§ **Task requirements**
Lay out as a numbered list, skipping blank lines, the rows that begin at the line containing "Click the yellow" and stop after the line containing "Select the Adaptation".

Extracted entries start

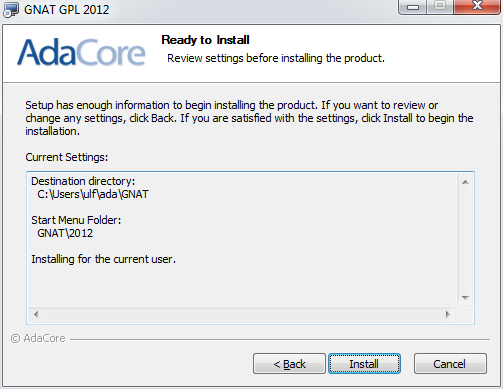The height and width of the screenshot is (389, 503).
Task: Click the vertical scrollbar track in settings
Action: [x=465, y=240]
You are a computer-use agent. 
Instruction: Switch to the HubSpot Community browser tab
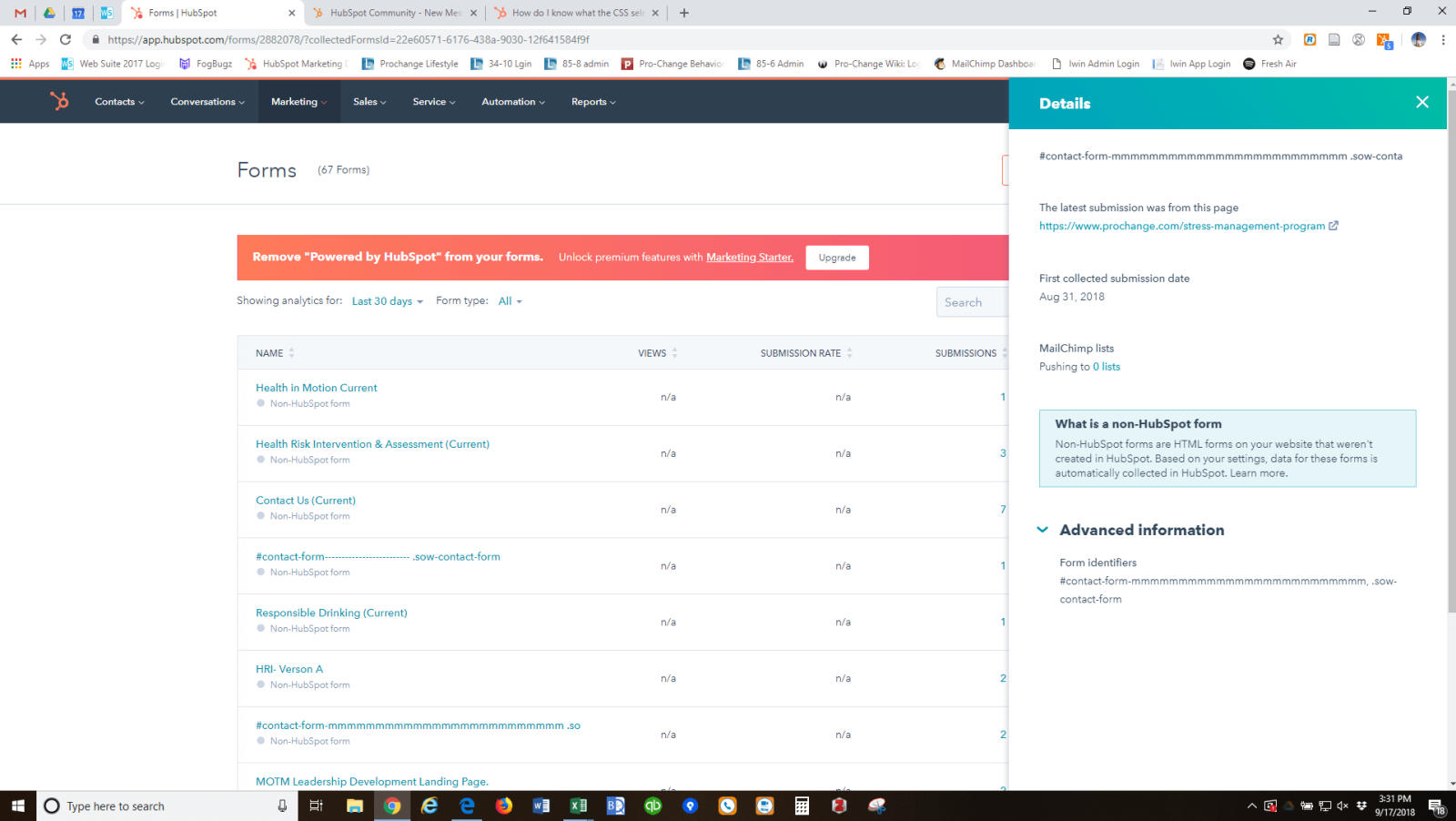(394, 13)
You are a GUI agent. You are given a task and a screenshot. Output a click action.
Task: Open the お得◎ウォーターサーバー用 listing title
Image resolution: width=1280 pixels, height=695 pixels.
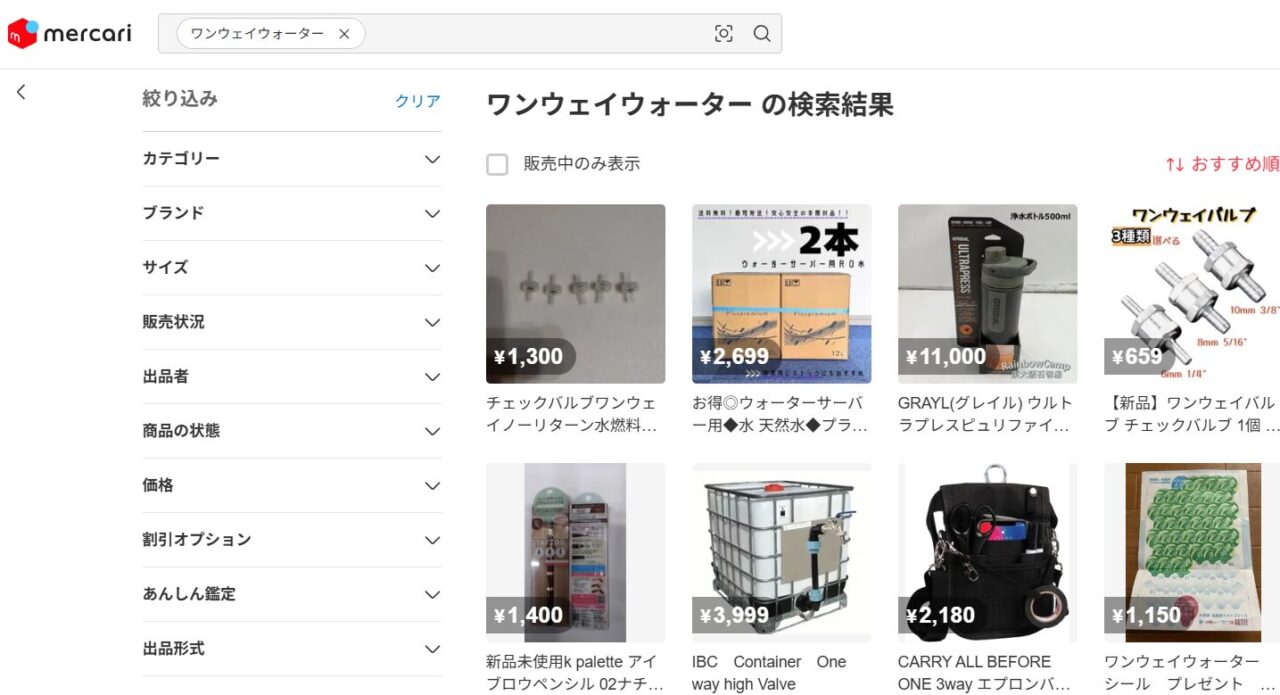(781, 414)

Extracted entries end
Extracted entries start

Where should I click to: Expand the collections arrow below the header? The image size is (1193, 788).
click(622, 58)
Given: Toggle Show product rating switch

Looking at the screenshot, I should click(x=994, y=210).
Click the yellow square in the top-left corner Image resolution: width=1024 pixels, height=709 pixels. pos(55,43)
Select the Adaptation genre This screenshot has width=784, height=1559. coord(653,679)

Extracted entries end

§ **Exercise response**
1. Click the yellow square in the top-left corner Image resolution: width=1024 pixels, height=709 pixels. pos(55,43)
2. Select the Adaptation genre This screenshot has width=784, height=1559. coord(653,679)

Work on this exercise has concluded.